Personal bankruptcies trending to new high in 2024, with Ontario leading the wave
2024 bankruptcies and proposals surpassed 100,000 in September, are likely to end year 40,000 above 2021, before rate hikes
Personal bankruptcies and bankruptcy proposals are trending toward 140,000 in 2024, with increases in every province since 2021, the year before dramatic hikes to interest rates.
The wave of bankruptcies is largest in Ontario where personal bankruptcies and proposals are heading to over 50,000 in 2024, up 70 per cent from about 30,000 in 2021.
September’s bankruptcy data was released from the Office of the Superintendent of Bankruptcy released last week.
The OSB reported under 90,000 personal bankruptcies and proposals in 2021, the first full year before the Bank of Canada began hiking interest rates. Bankruptcies and proposals surpassed 100,000 in 2022 and 122,000 in 2023.
The Bank hiked rates 10 times starting March 2022, raising its overnight rate from 0.25 per cent to 5.00 per cent in July 2023. It has since cut rates to 3.75 per cent.
As of the end of September 2024, over 100,000 Canadians had filed their bankruptcy or a bankruptcy proposal.
The outcome highlights the downstream cost of governments unwilling or unable to limit price hikes in fuel, food and rent, which have been major drivers of inflation.
As the last resort to control rising prices, the central bank has dramatically increased interest rates to lower disposable income and cut consumer demand.
Rate hikes put the hardest hit on large borrowers, such as those holding big home mortgages, and likely explains why the largest bankruptcy increases are in Ontario and British Columbia, where housing is expensive and mortgages are huge.
In February 2022, the month before interest rate hikes started, the average selling price of a house peaked at $1,295,000 in BC’s Lower Mainland and $1,335,000 in Ontario’s Greater Toronto Area.
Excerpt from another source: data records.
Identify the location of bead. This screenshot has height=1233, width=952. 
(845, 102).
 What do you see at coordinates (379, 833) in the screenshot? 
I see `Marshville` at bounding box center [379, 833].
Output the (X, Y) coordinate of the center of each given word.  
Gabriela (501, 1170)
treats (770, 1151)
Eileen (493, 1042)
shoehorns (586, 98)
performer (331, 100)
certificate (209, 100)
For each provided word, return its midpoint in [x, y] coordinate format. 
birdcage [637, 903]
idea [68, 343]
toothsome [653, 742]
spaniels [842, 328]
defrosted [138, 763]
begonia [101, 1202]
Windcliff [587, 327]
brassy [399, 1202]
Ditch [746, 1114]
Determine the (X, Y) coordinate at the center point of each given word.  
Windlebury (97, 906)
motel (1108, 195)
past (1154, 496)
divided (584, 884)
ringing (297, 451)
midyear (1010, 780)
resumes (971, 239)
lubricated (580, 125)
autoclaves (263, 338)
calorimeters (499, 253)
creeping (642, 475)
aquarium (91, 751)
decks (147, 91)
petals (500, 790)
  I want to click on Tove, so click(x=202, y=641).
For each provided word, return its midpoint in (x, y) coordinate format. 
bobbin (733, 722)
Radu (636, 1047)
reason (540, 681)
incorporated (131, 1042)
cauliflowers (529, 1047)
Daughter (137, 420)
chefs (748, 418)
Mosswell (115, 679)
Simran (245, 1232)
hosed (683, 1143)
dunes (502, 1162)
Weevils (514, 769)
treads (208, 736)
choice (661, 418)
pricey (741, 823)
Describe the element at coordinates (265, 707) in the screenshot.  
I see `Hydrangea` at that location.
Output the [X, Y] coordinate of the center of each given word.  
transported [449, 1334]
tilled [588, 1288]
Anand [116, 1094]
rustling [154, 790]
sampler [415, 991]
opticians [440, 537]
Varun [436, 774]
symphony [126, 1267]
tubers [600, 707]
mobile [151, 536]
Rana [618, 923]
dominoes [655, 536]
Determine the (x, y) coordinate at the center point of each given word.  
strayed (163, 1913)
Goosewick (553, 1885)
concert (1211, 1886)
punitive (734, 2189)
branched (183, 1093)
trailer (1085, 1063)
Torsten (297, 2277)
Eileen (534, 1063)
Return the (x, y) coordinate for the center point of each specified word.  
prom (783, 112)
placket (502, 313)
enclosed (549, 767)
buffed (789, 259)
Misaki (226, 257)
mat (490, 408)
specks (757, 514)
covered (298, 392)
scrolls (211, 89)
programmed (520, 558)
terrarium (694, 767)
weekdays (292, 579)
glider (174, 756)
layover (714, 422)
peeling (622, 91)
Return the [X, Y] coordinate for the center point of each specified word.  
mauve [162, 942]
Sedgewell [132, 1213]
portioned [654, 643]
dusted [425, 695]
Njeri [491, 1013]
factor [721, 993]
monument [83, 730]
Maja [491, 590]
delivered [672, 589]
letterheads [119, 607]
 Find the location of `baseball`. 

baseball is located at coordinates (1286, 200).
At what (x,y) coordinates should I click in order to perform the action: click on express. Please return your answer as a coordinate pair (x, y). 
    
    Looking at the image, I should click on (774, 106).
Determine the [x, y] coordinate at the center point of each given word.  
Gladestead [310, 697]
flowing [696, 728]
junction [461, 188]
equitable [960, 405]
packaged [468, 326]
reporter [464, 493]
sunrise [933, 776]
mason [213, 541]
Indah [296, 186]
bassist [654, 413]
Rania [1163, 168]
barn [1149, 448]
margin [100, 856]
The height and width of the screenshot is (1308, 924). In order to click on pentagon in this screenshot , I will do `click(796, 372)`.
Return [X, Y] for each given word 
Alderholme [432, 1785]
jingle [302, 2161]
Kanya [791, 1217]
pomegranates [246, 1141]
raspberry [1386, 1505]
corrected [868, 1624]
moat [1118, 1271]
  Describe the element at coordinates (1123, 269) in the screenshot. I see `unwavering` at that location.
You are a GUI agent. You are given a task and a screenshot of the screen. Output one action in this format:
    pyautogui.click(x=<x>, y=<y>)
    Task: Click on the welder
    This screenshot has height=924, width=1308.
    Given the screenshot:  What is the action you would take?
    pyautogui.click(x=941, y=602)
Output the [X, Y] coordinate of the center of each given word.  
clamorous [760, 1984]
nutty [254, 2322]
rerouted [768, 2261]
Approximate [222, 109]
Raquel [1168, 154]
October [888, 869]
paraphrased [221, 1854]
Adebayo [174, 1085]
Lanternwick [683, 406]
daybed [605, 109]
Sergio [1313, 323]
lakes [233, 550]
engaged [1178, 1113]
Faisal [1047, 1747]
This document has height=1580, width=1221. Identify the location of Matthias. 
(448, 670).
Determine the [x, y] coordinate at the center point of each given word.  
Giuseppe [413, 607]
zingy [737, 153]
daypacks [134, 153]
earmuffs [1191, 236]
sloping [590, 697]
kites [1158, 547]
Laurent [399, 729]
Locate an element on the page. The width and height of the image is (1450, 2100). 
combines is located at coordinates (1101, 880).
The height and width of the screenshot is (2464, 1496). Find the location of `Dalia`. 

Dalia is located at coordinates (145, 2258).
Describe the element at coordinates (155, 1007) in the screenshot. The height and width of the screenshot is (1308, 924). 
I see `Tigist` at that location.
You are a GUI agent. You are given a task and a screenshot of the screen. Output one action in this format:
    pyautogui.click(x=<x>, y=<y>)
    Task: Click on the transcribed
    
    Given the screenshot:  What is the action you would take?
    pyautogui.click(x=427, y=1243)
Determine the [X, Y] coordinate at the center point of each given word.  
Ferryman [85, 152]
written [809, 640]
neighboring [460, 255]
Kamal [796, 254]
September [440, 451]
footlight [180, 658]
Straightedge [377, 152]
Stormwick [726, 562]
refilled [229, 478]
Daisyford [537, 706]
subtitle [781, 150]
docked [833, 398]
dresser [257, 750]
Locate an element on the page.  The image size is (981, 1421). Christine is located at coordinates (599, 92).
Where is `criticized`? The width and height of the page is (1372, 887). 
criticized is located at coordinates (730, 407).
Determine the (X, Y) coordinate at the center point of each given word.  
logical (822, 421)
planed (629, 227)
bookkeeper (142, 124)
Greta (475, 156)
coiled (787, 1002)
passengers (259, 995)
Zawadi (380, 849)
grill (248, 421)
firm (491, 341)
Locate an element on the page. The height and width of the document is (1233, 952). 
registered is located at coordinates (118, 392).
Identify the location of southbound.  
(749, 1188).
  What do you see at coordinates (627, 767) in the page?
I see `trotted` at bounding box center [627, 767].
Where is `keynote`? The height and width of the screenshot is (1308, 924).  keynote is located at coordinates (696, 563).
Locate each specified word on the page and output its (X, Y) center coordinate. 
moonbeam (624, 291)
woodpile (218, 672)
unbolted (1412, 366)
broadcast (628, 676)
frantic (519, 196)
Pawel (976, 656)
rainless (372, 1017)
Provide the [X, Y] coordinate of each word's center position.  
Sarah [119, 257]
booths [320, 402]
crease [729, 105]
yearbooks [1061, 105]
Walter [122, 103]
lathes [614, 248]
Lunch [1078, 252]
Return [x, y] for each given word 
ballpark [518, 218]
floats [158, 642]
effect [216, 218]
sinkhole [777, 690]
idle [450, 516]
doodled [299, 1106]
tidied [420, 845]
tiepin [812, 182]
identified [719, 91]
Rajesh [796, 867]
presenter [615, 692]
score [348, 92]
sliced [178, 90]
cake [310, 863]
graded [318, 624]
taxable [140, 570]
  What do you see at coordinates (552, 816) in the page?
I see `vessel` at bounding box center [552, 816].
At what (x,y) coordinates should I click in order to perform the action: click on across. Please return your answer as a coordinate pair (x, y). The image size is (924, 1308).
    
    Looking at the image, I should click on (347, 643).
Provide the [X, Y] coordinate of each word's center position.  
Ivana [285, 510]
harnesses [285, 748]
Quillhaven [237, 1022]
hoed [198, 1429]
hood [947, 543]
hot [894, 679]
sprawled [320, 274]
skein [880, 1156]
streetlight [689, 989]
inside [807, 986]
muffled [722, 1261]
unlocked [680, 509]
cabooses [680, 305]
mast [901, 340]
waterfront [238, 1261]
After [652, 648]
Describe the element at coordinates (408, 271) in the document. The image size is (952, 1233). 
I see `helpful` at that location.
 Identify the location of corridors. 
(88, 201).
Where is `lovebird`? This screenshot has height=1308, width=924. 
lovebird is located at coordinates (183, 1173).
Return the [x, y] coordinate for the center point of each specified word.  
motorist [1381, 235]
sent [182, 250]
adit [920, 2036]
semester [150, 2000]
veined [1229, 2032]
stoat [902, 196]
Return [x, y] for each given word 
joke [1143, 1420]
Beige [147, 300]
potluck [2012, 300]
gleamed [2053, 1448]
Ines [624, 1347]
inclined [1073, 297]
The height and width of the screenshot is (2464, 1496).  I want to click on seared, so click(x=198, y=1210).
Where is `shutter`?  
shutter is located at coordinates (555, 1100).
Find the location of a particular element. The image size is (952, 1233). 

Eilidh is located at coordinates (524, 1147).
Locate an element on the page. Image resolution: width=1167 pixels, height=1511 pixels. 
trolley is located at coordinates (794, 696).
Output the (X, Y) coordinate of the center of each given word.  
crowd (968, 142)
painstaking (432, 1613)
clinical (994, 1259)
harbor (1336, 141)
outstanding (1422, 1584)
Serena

Average prices have since fallen in both markets.
Bankruptcy is another channel through which a housing crisis contributes to broader economic malaise by imposing financial loses on lenders and suppliers.
Increases in BC and Ontario come from low per capita rates
Despite the large increase in BC and Ontario bankruptcies, British Columbia continued to have the lowest per capita rate of bankruptcy or proposals while Ontario is fourth from the bottom of the list.
In 2024, the highest per capita rates were in Nova Scotia, Newfoundland and Labrador, New Brunswick and Alberta.
Newfoundland and Labrador and New Brunswick have had the lowest increase in bankruptcies since 2021.
The economic centre of those filing bankruptcy due to high borrowing costs appears to quite different than that of those in bankruptcy due to other major reasons, such as personal health crisis, business failure, family dissolution or long-term job loss.